◆ Records to process ◆

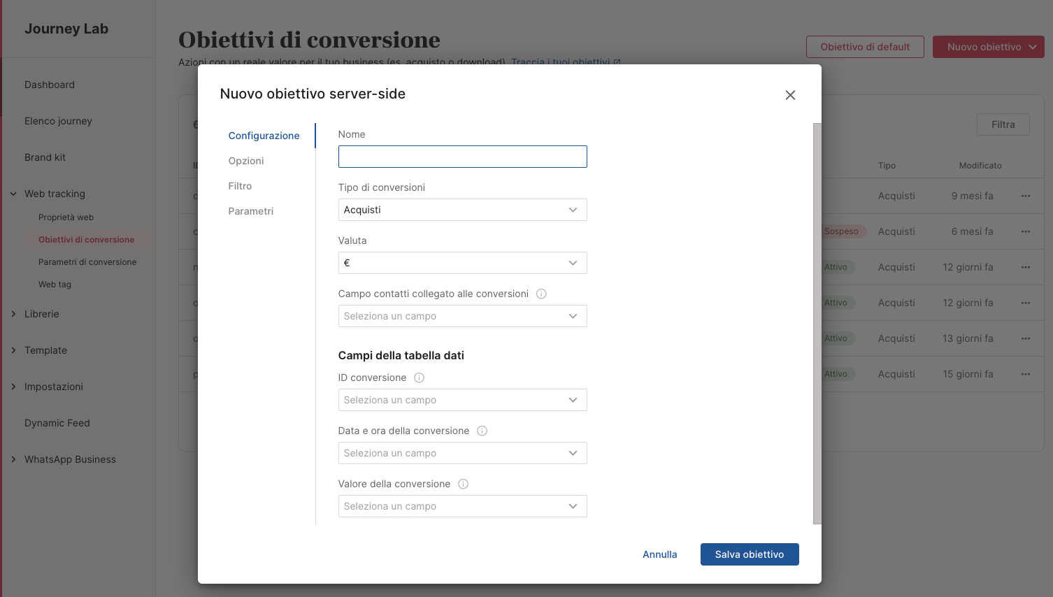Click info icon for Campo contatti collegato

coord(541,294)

* * *

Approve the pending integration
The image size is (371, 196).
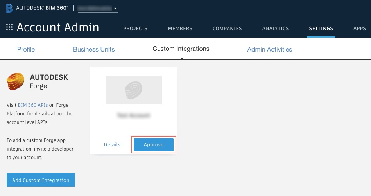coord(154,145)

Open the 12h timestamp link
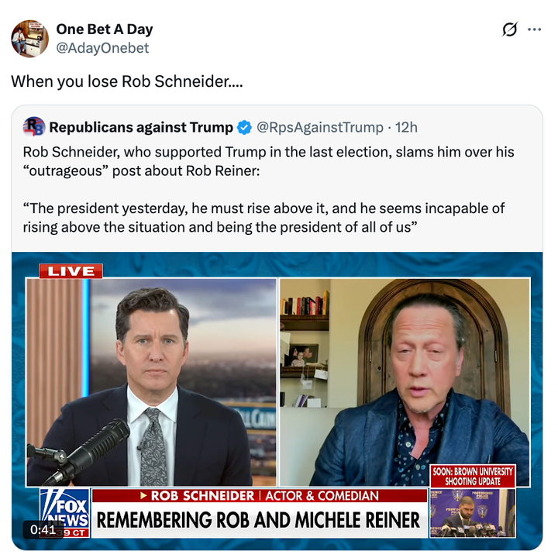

◆ Prompt ◆
Look above for the line with "Approve the pending integration" and the line with "Open the 12h timestamp link". Output those two and everything between them exactly, pictures excluded.

◆ Response to the task ◆
Approve the pending integration
The image size is (371, 196).
coord(154,145)

Open the 12h timestamp link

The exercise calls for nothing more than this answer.